Professor Wayne Hall dislikes drugs. So much so, he advises the World Health Organization on drug issues and teaches “addiction policy” at the King’s College in London. According to Hall, he’s gone through 20 years of research and can show that marijuana leads to mental illness, sick babies and car crashes.
His findings are based on government-funded (anti-cannabis) reports from the last 20 years that he hand-selected. Basically, he’s parroting other, old reports and passing it off as something new.


“If cannabis is not addictive then neither is heroin or alcohol,’ he told the Daily Mail this week. “It is often harder to get people who are dependent on cannabis through withdrawal than for heroin – we just don’t know how to do it.”

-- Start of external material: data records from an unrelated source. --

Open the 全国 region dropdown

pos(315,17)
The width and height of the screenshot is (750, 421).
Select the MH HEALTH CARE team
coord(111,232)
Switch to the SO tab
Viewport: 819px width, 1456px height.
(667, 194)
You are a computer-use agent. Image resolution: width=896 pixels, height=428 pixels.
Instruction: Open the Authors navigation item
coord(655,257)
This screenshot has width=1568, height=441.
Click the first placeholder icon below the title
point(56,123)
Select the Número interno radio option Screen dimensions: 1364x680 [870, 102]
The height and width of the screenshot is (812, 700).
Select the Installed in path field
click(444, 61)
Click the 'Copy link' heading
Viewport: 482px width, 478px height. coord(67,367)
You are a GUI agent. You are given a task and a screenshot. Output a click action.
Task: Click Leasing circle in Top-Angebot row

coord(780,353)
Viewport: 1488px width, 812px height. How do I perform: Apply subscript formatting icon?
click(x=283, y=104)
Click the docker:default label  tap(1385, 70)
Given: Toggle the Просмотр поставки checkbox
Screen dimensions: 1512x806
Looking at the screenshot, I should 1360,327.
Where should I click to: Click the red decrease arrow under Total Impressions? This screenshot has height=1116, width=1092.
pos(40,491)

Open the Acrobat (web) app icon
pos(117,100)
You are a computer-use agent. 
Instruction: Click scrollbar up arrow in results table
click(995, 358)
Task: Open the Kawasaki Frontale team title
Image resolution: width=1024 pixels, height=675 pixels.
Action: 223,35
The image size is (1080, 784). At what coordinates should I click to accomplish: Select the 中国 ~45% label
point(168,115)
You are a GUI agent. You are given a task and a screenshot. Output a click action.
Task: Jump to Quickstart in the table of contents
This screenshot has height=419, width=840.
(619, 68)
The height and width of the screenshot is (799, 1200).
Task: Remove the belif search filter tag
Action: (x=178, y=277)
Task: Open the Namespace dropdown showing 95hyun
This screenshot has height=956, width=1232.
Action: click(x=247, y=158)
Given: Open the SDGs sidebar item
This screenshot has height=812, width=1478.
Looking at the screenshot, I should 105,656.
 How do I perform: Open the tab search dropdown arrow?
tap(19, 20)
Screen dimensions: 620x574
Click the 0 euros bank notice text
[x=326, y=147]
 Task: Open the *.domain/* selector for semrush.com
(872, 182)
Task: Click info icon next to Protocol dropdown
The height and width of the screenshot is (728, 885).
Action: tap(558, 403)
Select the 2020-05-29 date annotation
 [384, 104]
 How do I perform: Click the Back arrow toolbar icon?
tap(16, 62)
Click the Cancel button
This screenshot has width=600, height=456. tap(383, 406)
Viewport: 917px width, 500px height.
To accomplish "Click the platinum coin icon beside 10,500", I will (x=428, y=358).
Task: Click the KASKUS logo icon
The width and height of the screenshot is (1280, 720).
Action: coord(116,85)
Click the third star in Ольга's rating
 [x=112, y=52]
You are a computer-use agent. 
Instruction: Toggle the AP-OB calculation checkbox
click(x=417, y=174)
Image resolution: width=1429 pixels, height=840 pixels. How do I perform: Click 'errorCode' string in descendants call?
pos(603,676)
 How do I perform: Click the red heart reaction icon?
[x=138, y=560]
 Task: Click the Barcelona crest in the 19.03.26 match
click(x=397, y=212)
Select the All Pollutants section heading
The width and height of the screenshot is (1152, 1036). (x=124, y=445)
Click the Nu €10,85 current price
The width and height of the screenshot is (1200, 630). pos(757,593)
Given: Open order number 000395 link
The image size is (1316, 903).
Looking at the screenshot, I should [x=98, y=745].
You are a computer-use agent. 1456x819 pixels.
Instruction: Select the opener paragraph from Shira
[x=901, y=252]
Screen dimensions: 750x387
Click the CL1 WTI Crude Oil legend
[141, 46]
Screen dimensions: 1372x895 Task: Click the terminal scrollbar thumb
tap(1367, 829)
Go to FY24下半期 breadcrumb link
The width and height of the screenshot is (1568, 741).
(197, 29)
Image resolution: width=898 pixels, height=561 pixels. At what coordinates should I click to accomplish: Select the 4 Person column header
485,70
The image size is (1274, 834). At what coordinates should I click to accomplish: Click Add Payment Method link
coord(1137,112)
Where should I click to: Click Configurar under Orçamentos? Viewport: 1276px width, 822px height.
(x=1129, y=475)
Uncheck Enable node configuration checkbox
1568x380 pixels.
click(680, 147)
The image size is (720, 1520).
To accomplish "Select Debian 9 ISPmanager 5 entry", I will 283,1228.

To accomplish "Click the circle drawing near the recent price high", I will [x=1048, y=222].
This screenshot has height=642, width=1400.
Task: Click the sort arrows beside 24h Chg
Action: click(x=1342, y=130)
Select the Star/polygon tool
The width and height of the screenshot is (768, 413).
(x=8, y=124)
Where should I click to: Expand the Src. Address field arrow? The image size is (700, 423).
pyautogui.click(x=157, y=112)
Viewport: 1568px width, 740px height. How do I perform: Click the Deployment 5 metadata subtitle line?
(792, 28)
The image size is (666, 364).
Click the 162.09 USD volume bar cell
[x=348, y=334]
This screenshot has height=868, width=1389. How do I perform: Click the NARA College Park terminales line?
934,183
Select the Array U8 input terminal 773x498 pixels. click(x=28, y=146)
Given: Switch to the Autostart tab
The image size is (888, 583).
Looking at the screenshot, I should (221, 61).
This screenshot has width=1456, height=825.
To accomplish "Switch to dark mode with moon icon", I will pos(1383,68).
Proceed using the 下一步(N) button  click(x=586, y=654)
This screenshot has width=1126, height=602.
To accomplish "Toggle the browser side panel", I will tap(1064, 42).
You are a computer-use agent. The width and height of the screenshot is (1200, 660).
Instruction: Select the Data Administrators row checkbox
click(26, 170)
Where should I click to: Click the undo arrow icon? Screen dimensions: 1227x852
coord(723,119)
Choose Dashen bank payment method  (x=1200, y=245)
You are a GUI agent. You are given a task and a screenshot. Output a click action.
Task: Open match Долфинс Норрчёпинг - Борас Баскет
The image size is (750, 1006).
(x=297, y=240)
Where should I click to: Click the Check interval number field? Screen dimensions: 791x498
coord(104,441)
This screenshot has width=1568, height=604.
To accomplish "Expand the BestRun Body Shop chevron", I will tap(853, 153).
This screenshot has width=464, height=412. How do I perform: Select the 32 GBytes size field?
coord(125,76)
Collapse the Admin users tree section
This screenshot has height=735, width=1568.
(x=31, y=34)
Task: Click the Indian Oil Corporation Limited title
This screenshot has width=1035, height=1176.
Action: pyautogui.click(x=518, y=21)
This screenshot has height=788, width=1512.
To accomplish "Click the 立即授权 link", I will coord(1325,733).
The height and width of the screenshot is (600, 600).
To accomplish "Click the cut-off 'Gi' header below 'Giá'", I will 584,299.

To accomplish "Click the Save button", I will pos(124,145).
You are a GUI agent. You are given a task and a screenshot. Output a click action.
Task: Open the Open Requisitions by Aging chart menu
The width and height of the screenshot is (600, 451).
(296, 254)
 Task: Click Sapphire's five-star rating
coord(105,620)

Marijuana is as bad as heroin? Where have we heard that before?
Among his claims: teens are as likely to smoke herb as they are cigarettes, raises the risk of cancer, and that those who drive after using the drug are twie as likely to be in an accident. Oh, and you’re twice as likely to become schizophrenic if you smoke herb apparently (based on a Swiss study that showed use of marijuana only ten times can make you cray-cray).
Granted, he may have been picking only the worst data he could find, but according to U.S. Government statistics only 6.5 percent of American high school seniors report regularly using cannabis while 23.3 percent of high school students report regularly using tobacco (including chewing tobacco). And marijuana has not been proven to raise the risk of cancer, in fact some studies show it has nothing to do with increased incidences of lung cancer. As for the increased risk of accidents while driving, those are based on inaccurate test results for THC metabolites that merely show someone had used cannabis at some point in the previous few weeks and not actual impairment. As for schizophrenia, there is not strong evidence that the two are related (some studies show they aren’t). But if there is a relation, it would make sense that people who are already suffering from the early stages of schizophrenia would self-medicate (as they have done for centuries with alcohol and other drugs).
Hall also argued that marijuana produces low birth weights when abused by pregnant mothers (same as most every other illicit substance an irresponsible mother-to-be might ingest) and that it could cause heart attacks — a claim backed by a rather questionable French study.
We’re not saying that heavy cannabis use can’t have it’s issues, but basing your fears on two decades of government-funded studies that generally were done to further the impression that cannabis use was bad aren’t the way to begin talking about them.